_EXERCISE DIRECTIONS_. Report every line from the following entries that contains the string "right".

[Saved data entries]
========

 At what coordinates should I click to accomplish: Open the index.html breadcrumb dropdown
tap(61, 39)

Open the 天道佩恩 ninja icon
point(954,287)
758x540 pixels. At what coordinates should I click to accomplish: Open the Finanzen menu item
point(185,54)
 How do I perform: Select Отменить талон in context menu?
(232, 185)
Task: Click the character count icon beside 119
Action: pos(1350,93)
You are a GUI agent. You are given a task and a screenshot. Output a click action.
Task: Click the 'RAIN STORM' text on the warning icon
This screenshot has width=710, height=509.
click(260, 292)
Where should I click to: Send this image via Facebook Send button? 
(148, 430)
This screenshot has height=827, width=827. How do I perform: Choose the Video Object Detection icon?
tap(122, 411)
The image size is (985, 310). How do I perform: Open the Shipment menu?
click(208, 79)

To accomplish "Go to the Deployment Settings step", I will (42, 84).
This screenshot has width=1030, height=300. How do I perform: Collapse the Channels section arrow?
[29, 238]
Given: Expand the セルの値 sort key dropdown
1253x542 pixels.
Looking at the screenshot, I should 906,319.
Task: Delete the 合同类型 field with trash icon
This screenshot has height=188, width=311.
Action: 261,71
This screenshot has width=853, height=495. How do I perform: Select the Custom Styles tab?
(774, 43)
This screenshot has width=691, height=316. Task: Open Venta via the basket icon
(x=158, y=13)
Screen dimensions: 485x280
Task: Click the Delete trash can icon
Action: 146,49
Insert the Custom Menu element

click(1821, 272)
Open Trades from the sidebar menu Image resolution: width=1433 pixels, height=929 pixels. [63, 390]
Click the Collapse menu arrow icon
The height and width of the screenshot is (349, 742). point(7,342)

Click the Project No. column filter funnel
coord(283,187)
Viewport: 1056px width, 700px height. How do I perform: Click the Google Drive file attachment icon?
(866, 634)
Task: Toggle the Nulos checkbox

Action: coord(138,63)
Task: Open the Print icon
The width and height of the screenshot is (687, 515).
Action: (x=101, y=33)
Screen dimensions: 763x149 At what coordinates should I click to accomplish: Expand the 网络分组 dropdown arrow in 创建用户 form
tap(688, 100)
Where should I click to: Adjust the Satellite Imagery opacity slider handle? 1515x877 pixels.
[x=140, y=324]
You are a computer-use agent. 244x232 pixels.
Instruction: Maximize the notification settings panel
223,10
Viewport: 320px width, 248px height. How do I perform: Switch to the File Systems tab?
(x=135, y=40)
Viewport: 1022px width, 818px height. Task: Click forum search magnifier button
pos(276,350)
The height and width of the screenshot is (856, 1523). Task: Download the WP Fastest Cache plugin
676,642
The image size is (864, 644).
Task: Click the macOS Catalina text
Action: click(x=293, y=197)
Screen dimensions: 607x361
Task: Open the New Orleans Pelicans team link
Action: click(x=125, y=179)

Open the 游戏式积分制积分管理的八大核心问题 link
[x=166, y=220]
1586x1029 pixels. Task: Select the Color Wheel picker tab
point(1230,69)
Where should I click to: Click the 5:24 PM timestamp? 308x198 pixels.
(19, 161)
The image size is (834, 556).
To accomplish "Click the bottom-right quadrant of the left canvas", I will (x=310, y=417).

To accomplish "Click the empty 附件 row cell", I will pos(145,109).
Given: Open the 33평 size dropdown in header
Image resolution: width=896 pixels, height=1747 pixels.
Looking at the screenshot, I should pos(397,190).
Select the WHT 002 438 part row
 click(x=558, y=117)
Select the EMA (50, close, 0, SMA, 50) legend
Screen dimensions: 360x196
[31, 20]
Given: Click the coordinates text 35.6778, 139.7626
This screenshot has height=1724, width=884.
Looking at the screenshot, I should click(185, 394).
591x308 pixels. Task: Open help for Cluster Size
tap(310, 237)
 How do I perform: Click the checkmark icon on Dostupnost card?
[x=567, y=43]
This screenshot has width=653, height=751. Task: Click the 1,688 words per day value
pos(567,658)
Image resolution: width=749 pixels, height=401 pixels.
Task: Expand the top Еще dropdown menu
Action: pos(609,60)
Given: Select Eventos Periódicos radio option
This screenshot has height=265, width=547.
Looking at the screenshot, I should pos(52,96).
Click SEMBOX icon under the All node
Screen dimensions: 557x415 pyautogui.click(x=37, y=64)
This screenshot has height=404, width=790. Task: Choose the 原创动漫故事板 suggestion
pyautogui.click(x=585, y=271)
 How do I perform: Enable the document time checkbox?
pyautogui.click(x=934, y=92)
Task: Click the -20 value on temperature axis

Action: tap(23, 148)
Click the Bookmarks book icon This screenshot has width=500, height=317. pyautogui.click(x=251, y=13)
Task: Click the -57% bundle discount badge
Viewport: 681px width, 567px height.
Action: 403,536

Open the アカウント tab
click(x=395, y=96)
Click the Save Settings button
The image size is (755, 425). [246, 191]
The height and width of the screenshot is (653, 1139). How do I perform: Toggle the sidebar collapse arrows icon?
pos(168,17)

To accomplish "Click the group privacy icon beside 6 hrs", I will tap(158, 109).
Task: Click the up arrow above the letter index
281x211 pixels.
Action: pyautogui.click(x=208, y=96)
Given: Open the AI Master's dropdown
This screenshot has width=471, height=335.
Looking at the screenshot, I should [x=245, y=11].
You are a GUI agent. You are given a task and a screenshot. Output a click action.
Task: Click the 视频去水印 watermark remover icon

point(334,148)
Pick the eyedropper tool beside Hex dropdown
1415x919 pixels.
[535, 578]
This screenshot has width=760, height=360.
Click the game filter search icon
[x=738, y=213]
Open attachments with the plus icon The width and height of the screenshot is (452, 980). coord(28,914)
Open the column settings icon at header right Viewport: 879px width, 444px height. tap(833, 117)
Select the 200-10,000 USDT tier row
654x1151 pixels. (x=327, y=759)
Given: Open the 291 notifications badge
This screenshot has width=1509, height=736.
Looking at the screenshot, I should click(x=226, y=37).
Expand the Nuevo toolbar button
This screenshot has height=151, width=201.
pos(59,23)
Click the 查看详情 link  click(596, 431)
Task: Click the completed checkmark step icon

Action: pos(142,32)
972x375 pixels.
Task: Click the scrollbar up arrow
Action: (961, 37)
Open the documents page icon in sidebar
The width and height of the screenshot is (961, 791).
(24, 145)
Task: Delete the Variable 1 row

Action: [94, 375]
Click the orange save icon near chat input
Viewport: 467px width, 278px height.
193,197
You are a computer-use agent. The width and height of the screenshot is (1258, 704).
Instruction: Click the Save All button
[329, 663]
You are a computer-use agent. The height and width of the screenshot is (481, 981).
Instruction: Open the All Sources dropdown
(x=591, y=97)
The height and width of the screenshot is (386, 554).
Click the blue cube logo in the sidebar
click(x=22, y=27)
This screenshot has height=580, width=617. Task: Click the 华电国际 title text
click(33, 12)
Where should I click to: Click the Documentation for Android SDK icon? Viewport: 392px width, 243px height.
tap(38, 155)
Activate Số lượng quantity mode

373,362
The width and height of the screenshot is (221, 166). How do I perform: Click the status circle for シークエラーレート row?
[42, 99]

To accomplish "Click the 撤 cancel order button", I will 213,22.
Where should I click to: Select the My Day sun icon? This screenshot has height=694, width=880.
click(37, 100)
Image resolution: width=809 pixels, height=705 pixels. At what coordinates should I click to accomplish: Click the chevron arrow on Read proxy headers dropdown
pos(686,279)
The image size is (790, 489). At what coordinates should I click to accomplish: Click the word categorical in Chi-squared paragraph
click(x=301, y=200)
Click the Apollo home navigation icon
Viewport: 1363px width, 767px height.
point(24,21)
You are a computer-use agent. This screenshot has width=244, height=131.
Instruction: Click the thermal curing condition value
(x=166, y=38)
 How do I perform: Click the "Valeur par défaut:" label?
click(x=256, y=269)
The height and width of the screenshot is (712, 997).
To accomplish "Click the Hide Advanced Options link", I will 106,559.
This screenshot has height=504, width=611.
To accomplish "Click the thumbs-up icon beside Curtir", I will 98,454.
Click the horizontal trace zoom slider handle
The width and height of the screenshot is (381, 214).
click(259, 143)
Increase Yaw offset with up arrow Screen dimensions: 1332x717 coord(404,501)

========

_ANSWER TO THE PROBLEM_.
To accomplish "Click the bottom-right quadrant of the left canvas", I will (x=310, y=417).
Open the column settings icon at header right Viewport: 879px width, 444px height. tap(833, 117)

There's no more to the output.